I have never loved a theory so much.
"It is language that speaks, not the author." - The Norton Anthology of Theory and Criticism, page 1317
For those who don't know what "the death of the author" is, it's a literary theory in which the thoughts and feelings of the author are separate from the work itself. It means that, if you're analyzing Alice in Wonderland, Lewis Carrol doesn't affect how you read it. Lewis Carrol wrote it, but your experience reading it and understanding it doesn't have to have anything to do with what he intended and what he meant.
It reminds me a lot of one of the problems going on in the blogosphere right now - the ideas that bad reviews are going to make an author hate you, or that the author has a right to attack bad reviews, or that bad reviews shouldn't be posted.
The review has nothing to do with the author itself. It's all about the book. It's something I've thought since I first started reading and reviewing, but I never had something to put to it until now. Now I know I'm following Barthes' theory of the death of the author.

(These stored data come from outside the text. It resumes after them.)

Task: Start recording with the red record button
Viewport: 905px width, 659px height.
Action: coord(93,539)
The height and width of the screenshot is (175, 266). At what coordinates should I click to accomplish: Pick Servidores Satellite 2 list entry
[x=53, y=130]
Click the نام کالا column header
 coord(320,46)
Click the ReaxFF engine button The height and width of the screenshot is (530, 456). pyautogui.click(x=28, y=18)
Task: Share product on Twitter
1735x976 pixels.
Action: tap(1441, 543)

"To give a text an Author is to impose a limit on that text, to furnish it with a final signified, to close the writing." - The Norton Anthology of Theory and Criticism, page 1325
Authors have an attachment to their works. Understandably, as they put a lot of their time and effort into it. But if they fear criticism, they should never publish it. They should hoard it away like a dragon hoards gold, never letting anybody else touch it for fear of putting a smudge on their shiny treasure.
If they have the bravery to stand up and put it into the public sphere - as so many did before them - it has to come with the knowledge that it's going to be loved and hated and felt indifferent. And yes, it's their baby, so to speak. But what other people see when they read it is not what they see when they wrote it.

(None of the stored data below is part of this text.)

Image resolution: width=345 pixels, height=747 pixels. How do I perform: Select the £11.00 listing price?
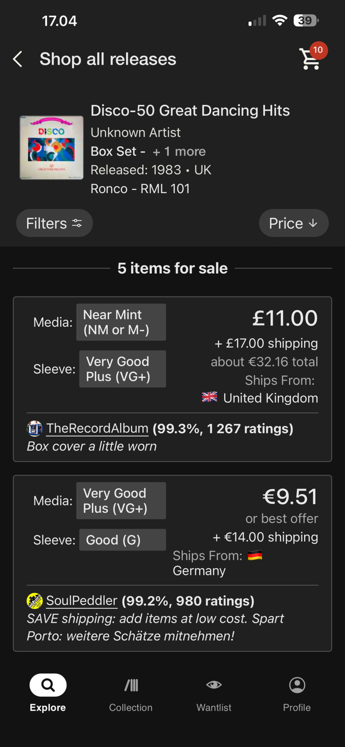(x=284, y=318)
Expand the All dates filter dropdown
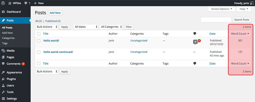Image resolution: width=255 pixels, height=102 pixels. [x=86, y=27]
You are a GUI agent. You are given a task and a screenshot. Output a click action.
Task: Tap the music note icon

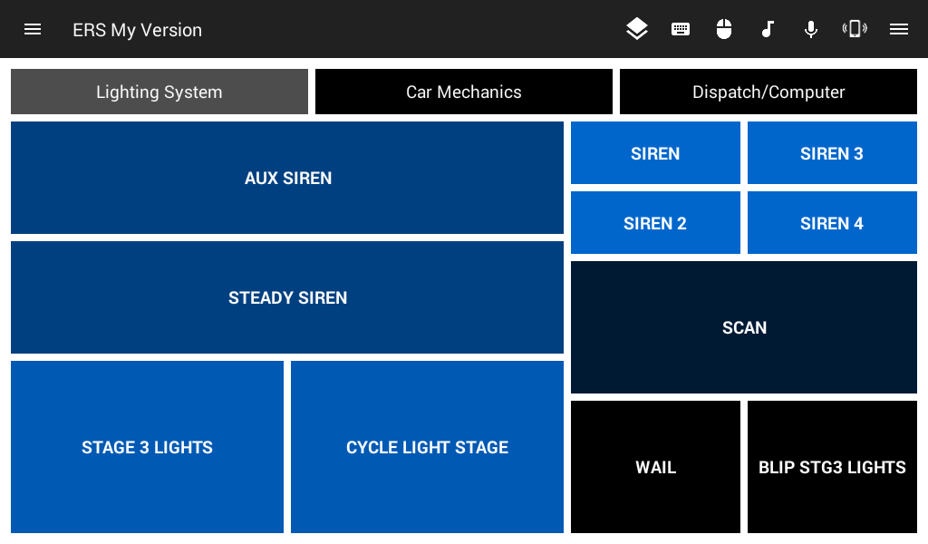(768, 29)
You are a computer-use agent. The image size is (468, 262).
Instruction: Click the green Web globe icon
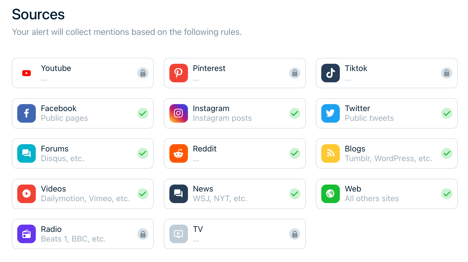tap(330, 194)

"The author is thought to nourish the book, which is to say he exists before it, thinks, suffers, lives for it, in the same relation of antecedence to his work as a father to his child." - The Norton Anthology of Theory and Criticism, page 1324
Barthes' theory follows the idea that authorial intent doesn't matter - it's the language that matters. Sure, a text can be read with biographical intent, but it's not the end-all-be-all.

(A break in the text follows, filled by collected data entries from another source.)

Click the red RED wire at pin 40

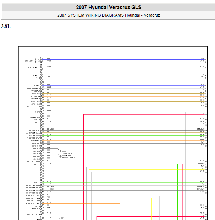(x=123, y=162)
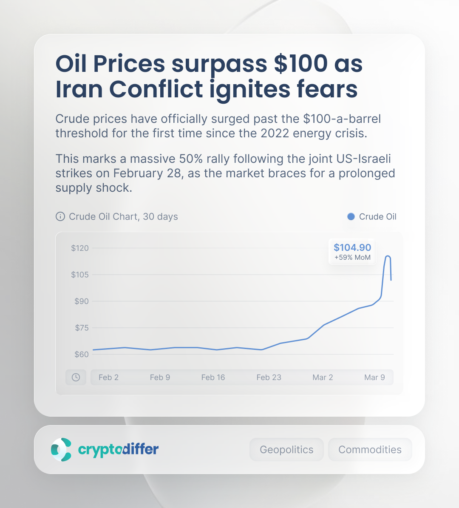Select the Feb 16 date label

click(x=213, y=377)
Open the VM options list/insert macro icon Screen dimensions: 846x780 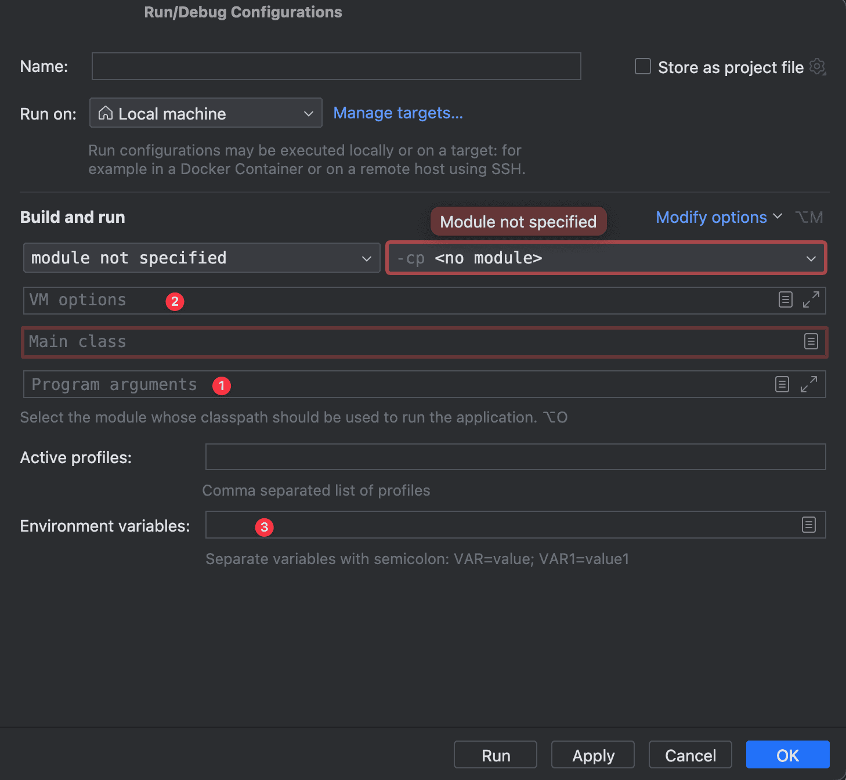[x=785, y=299]

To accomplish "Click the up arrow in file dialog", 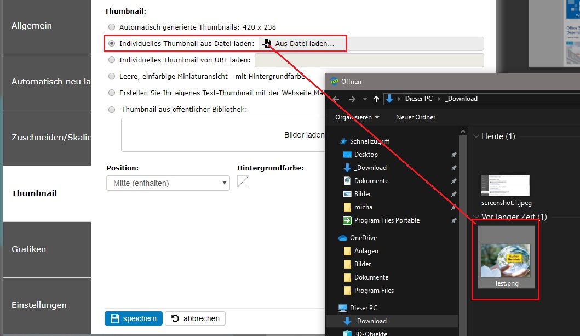I will 376,99.
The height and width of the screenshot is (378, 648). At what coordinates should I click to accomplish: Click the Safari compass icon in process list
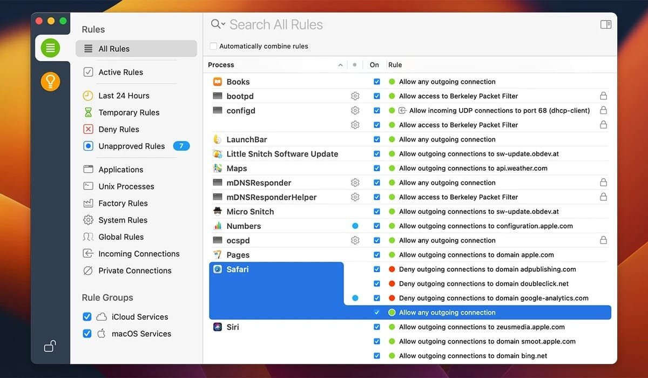click(218, 269)
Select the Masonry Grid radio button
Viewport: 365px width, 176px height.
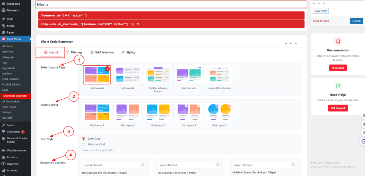83,144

The author is not the end-all-be-all.
“Ultimately, it doesn't matter if the author intended a symbol to be there because the job of reading is not to understand the author's intent. The job of reading is to use stories as a way into seeing other people as we see ourselves and when we do that, we can look out at the world and see a giant, endless set of beautiful variations of pizzas. THE WHOLE WORLD COMPOSED OF BILLIONS OF BEAUTIFUL DELICIOUS PIZZAS!” - John Green
And that's how I read things. The authors intentions are great, and in some case they come across heavily. (The preaching in Go Ask Alice; the Whedonite influence in Across the Universe.) But I don't read with the author in mind. I'm not here to read about the author.
I'm here to read a book.
And a book doesn't need an author attached to it for me to enjoy it.